## To do
The answer must repeat every record exactly, with all pictures omitted.

::::

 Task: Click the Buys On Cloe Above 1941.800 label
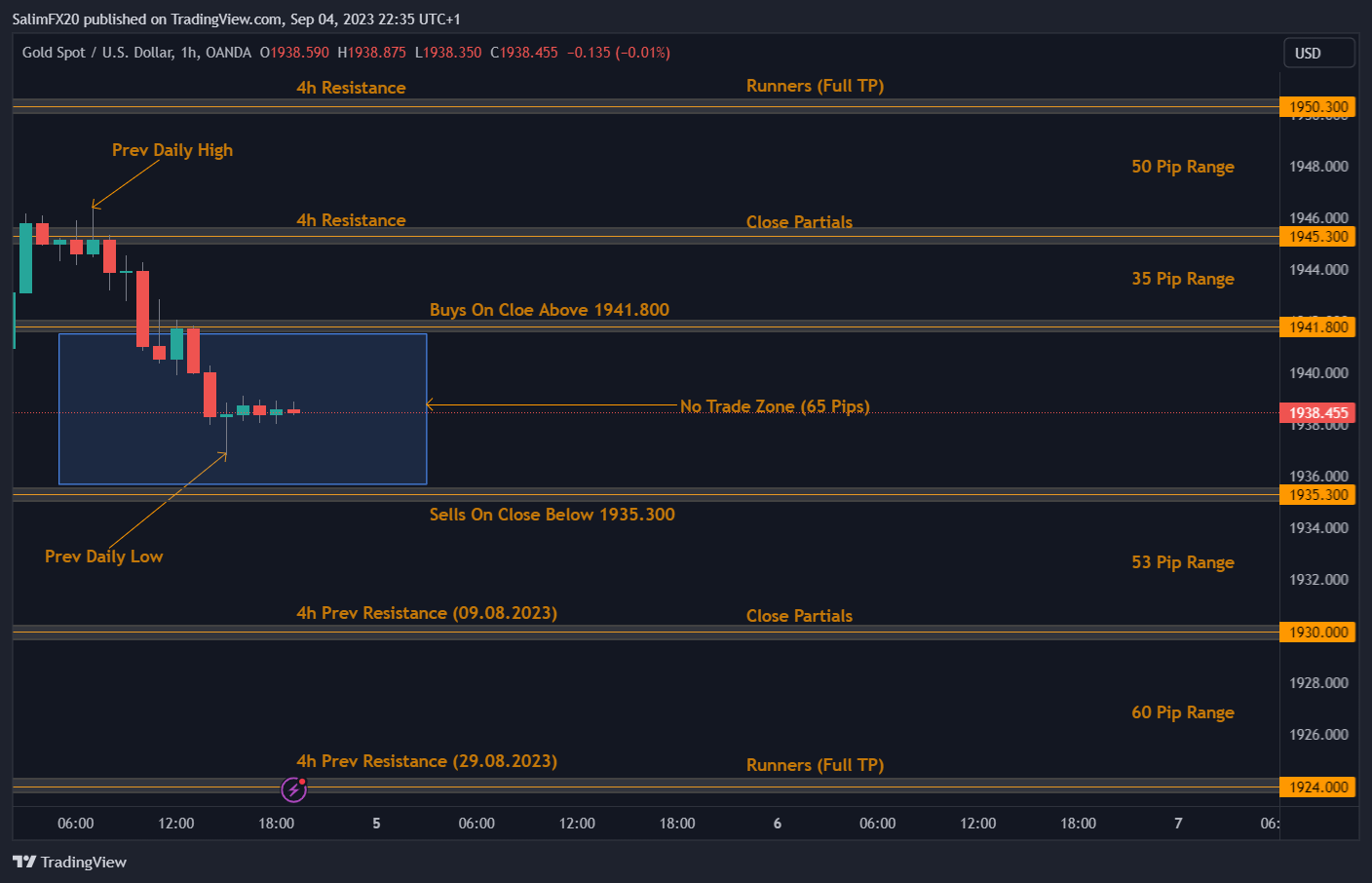point(550,309)
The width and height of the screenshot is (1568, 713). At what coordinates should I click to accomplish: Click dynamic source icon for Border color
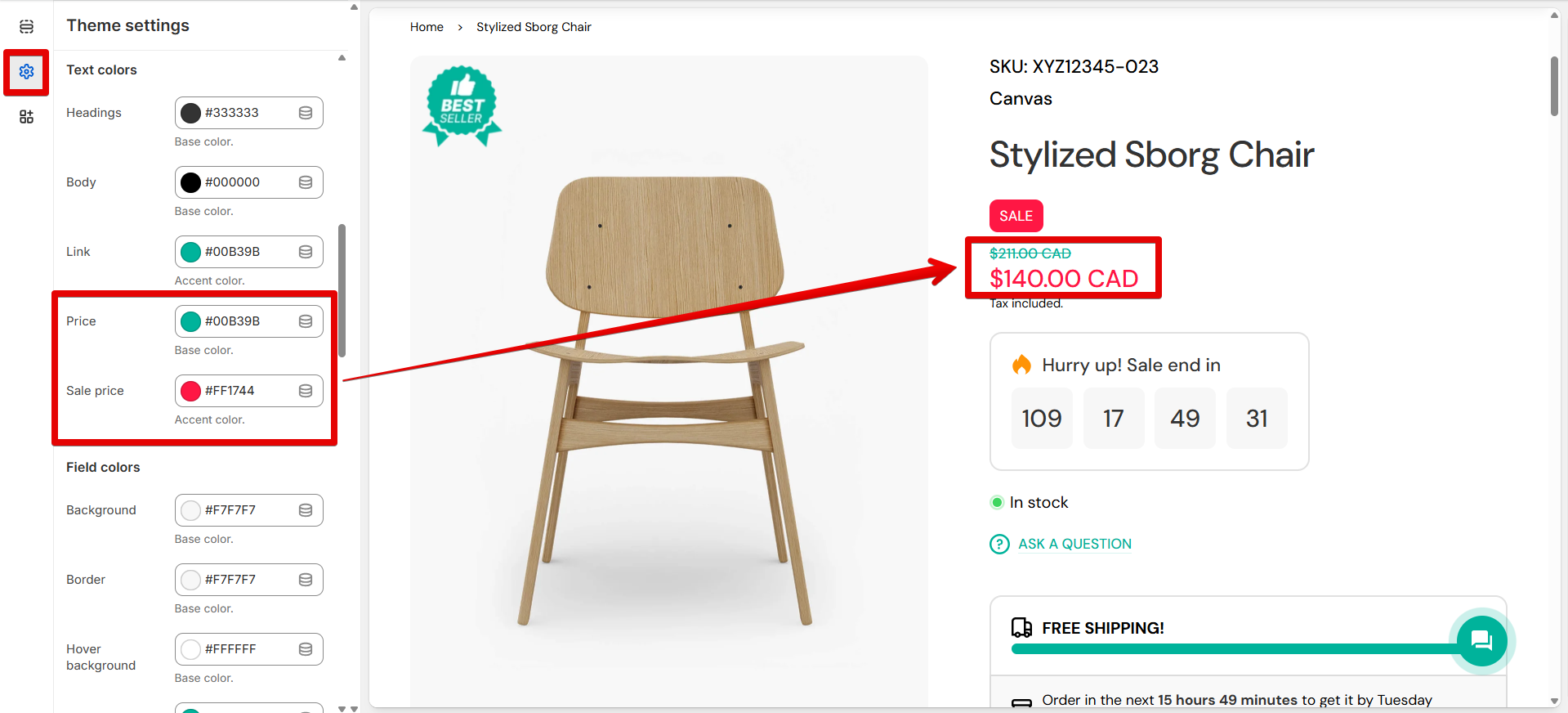click(x=306, y=580)

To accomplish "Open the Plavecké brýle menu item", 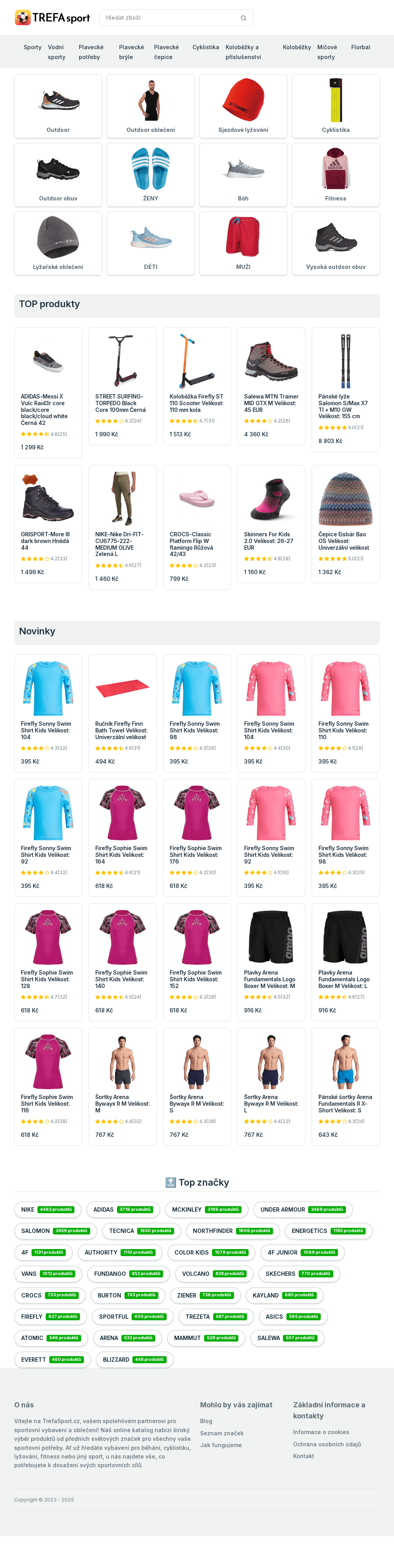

::::

## Task solution
 Task: Click the Buys On Cloe Above 1941.800 label
point(550,309)
The width and height of the screenshot is (1568, 713). At what coordinates should I click to accomplish: Click dynamic source icon for Border color
click(x=306, y=580)

To accomplish "Open the Plavecké brýle menu item", 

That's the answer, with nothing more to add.